Politica

I venti di recessione non risparmiano Cosa nostra

Dalle intercettazioni dell’ultima maxi-inchiesta vengono fuori le difficoltà economiche dell’organizzazione, costretta a diminuire gli stipendi a picciotti e gregari. Tra le entrate in perdita quella legata al racket delle estorsioni

Palermo. La crisi economica non guarda in faccia nessuno. E non si lascia intimorire nemmeno dai boss mafiosi. Così, in tempi di vacche magre, anche Cosa nostra è costretta a stringere la cinghia per far quadrare i conti: stipendi più bassi ai picciotti, assegni familiari ridotti a chi si ritrova il capofamiglia in carcere. Il tutto con regolari note spese, magari un po’ “ritoccate” per riuscire a strappare qualche migliaio di euro in più da distribuire ai giovani senza lavoro. Insomma, in una parola, recessione. Anche per una delle organizzazioni criminali più potenti del pianeta, abituata a gestire affari di migliaia e migliaia di euro.

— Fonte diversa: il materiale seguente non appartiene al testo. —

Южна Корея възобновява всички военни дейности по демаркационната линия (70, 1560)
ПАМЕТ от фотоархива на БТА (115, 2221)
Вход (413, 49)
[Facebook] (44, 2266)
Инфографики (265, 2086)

La scoperta. A rivelare lo stato di crisi economica di Cosa nostra l’ultima maxi-inchiesta antimafia condotta dalla Dda di Palermo, l’operazione “Perseo”, che poco prima di Natale ha portato dietro le sbarre un centinaio di persone, in pratica tutto il nuovo organigramma di Cosa nostra di Palermo. Dalle intercettazioni, pubblicate nei giorni scorsi dall’edizione palermitana di Repubblica, l’affresco di una mafia in crisi di liquidità, che per non finire in rosso è stata costretta, negli ultimi due anni, a tagliare drasticamente gli stipendi dei suoi collaboratori, adottando tariffe degne di un normale precario piuttosto che di un aspirante uomo d’onore in carriera: 500 euro, una miseria rispetto ai 1500 dei tempi d’oro. Questi ultimi, ormai, sono appannaggio solo degli “anziani”, il cui stipendio, però, fino a qualche anno fa si aggirava intorno ai 3000 euro.

Il bilancio bloccato. Tempi duri, dunque, anche per Cosa nostra. Le minori entrate sono dovute al crollo a picco degli introiti legati al racket delle estorsioni – il commerciante che non ha soldi non può pagare né le tasse legali né quelle alla criminalità organizzata, non a caso una volta la mafia escogitò anche i versamenti rateali – ai continui colpi inflitti dall’azione repressiva. E poi c’è un problema di fondo, della mafia come del bilancio di un qualsiasi Comune o Ente locale: troppi fondi praticamente inutilizzabili in quanto già impegnati per il pagamento delle spese correnti., e cioè stipendi e sostegno alle famiglie dei carcerati.

Assistenzialismo by Cosa nostra. Crisi economica, certo. Ma pure un generale lassismo da parte dei giovani. Dalle frasi intercettate emerge anche il malcontento dei mafiosi più anziani, che criticano i giovani che non si danno da fare, aspettando che lo stipendio arrivi dall’alto. “Oggi non vuole lavorare nessuno”, commenta amaramente l’anziano boss Giuseppe Lipari.

Un atteggiamento di attesa che i boss del passato non condividono.